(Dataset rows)
------------------------------------------------------------

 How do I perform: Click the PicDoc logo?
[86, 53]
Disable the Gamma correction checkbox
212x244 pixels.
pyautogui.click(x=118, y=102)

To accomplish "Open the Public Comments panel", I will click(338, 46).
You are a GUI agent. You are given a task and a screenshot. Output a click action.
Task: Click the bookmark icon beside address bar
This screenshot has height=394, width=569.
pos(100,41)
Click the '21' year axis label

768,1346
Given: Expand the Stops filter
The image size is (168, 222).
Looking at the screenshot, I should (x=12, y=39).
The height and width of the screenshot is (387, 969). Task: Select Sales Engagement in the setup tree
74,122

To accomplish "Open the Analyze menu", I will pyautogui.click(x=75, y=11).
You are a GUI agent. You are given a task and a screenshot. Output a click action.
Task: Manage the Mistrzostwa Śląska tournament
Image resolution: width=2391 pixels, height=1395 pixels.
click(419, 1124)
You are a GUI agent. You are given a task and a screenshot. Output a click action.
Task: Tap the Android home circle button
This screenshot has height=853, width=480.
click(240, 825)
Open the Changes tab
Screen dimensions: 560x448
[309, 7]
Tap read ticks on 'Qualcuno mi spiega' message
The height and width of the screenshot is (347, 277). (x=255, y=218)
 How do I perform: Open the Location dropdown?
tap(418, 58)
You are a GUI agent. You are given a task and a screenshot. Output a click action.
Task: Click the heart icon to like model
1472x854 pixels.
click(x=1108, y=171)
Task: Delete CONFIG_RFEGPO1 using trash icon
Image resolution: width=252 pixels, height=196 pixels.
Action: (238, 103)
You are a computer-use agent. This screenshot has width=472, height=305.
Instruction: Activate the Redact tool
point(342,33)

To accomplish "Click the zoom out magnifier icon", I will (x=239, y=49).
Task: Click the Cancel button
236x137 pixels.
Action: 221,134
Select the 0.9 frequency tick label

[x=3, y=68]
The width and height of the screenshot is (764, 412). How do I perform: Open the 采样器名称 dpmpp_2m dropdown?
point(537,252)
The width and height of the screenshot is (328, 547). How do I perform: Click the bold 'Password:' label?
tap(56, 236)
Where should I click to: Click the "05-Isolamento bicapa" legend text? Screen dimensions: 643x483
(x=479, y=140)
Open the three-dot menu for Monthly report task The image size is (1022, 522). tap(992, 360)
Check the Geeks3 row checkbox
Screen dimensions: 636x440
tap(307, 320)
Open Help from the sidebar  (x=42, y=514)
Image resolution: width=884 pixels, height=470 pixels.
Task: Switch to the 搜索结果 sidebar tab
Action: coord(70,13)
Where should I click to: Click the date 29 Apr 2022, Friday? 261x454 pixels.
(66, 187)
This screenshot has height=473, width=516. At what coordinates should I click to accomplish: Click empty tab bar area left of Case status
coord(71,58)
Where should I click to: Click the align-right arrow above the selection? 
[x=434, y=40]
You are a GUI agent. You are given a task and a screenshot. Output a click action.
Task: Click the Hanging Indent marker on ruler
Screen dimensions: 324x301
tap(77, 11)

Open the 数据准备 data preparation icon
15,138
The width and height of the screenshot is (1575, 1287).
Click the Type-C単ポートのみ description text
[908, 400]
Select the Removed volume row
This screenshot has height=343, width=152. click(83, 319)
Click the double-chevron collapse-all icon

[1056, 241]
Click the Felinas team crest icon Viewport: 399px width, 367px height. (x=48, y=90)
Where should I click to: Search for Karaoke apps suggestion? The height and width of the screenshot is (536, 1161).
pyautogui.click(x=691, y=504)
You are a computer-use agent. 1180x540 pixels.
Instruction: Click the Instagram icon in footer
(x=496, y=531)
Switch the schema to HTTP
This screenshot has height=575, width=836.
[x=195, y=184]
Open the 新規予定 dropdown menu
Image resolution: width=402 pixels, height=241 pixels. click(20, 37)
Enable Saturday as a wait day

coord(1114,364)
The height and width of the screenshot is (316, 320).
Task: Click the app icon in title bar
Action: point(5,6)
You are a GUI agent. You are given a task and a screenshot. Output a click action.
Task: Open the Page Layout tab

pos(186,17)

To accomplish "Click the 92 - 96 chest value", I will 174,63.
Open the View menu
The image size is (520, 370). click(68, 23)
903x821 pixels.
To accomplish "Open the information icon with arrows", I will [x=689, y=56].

------------------------------------------------------------

### Task statement:
Rewrite all of the data above, swapping "GUI agent" for "screen agent" wherever it occurs and changing nothing else.

### Written answer:
 How do I perform: Click the PicDoc logo?
[86, 53]
Disable the Gamma correction checkbox
212x244 pixels.
pyautogui.click(x=118, y=102)

To accomplish "Open the Public Comments panel", I will click(338, 46).
You are a screen agent. You are given a task and a screenshot. Output a click action.
Task: Click the bookmark icon beside address bar
This screenshot has height=394, width=569.
pos(100,41)
Click the '21' year axis label

768,1346
Given: Expand the Stops filter
The image size is (168, 222).
Looking at the screenshot, I should (x=12, y=39).
The height and width of the screenshot is (387, 969). Task: Select Sales Engagement in the setup tree
74,122

To accomplish "Open the Analyze menu", I will pyautogui.click(x=75, y=11).
You are a screen agent. You are given a task and a screenshot. Output a click action.
Task: Manage the Mistrzostwa Śląska tournament
Image resolution: width=2391 pixels, height=1395 pixels.
click(419, 1124)
You are a screen agent. You are given a task and a screenshot. Output a click action.
Task: Tap the Android home circle button
This screenshot has height=853, width=480.
click(240, 825)
Open the Changes tab
Screen dimensions: 560x448
[309, 7]
Tap read ticks on 'Qualcuno mi spiega' message
The height and width of the screenshot is (347, 277). (x=255, y=218)
 How do I perform: Open the Location dropdown?
tap(418, 58)
You are a screen agent. You are given a task and a screenshot. Output a click action.
Task: Click the heart icon to like model
1472x854 pixels.
click(x=1108, y=171)
Task: Delete CONFIG_RFEGPO1 using trash icon
Image resolution: width=252 pixels, height=196 pixels.
Action: (238, 103)
You are a computer-use agent. This screenshot has width=472, height=305.
Instruction: Activate the Redact tool
point(342,33)

To accomplish "Click the zoom out magnifier icon", I will (x=239, y=49).
Task: Click the Cancel button
236x137 pixels.
Action: 221,134
Select the 0.9 frequency tick label

[x=3, y=68]
The width and height of the screenshot is (764, 412). How do I perform: Open the 采样器名称 dpmpp_2m dropdown?
point(537,252)
The width and height of the screenshot is (328, 547). How do I perform: Click the bold 'Password:' label?
tap(56, 236)
Where should I click to: Click the "05-Isolamento bicapa" legend text? Screen dimensions: 643x483
(x=479, y=140)
Open the three-dot menu for Monthly report task The image size is (1022, 522). tap(992, 360)
Check the Geeks3 row checkbox
Screen dimensions: 636x440
tap(307, 320)
Open Help from the sidebar  (x=42, y=514)
Image resolution: width=884 pixels, height=470 pixels.
Task: Switch to the 搜索结果 sidebar tab
Action: coord(70,13)
Where should I click to: Click the date 29 Apr 2022, Friday? 261x454 pixels.
(66, 187)
This screenshot has height=473, width=516. At what coordinates should I click to accomplish: Click empty tab bar area left of Case status
coord(71,58)
Where should I click to: Click the align-right arrow above the selection? 
[x=434, y=40]
You are a screen agent. You are given a task and a screenshot. Output a click action.
Task: Click the Hanging Indent marker on ruler
Screen dimensions: 324x301
tap(77, 11)

Open the 数据准备 data preparation icon
15,138
The width and height of the screenshot is (1575, 1287).
Click the Type-C単ポートのみ description text
[908, 400]
Select the Removed volume row
This screenshot has height=343, width=152. click(83, 319)
Click the double-chevron collapse-all icon

[1056, 241]
Click the Felinas team crest icon Viewport: 399px width, 367px height. (x=48, y=90)
Where should I click to: Search for Karaoke apps suggestion? The height and width of the screenshot is (536, 1161).
pyautogui.click(x=691, y=504)
You are a computer-use agent. 1180x540 pixels.
Instruction: Click the Instagram icon in footer
(x=496, y=531)
Switch the schema to HTTP
This screenshot has height=575, width=836.
[x=195, y=184]
Open the 新規予定 dropdown menu
Image resolution: width=402 pixels, height=241 pixels. click(20, 37)
Enable Saturday as a wait day

coord(1114,364)
The height and width of the screenshot is (316, 320).
Task: Click the app icon in title bar
Action: point(5,6)
You are a screen agent. You are given a task and a screenshot. Output a click action.
Task: Open the Page Layout tab

pos(186,17)

To accomplish "Click the 92 - 96 chest value", I will 174,63.
Open the View menu
The image size is (520, 370). click(68, 23)
903x821 pixels.
To accomplish "Open the information icon with arrows", I will [x=689, y=56].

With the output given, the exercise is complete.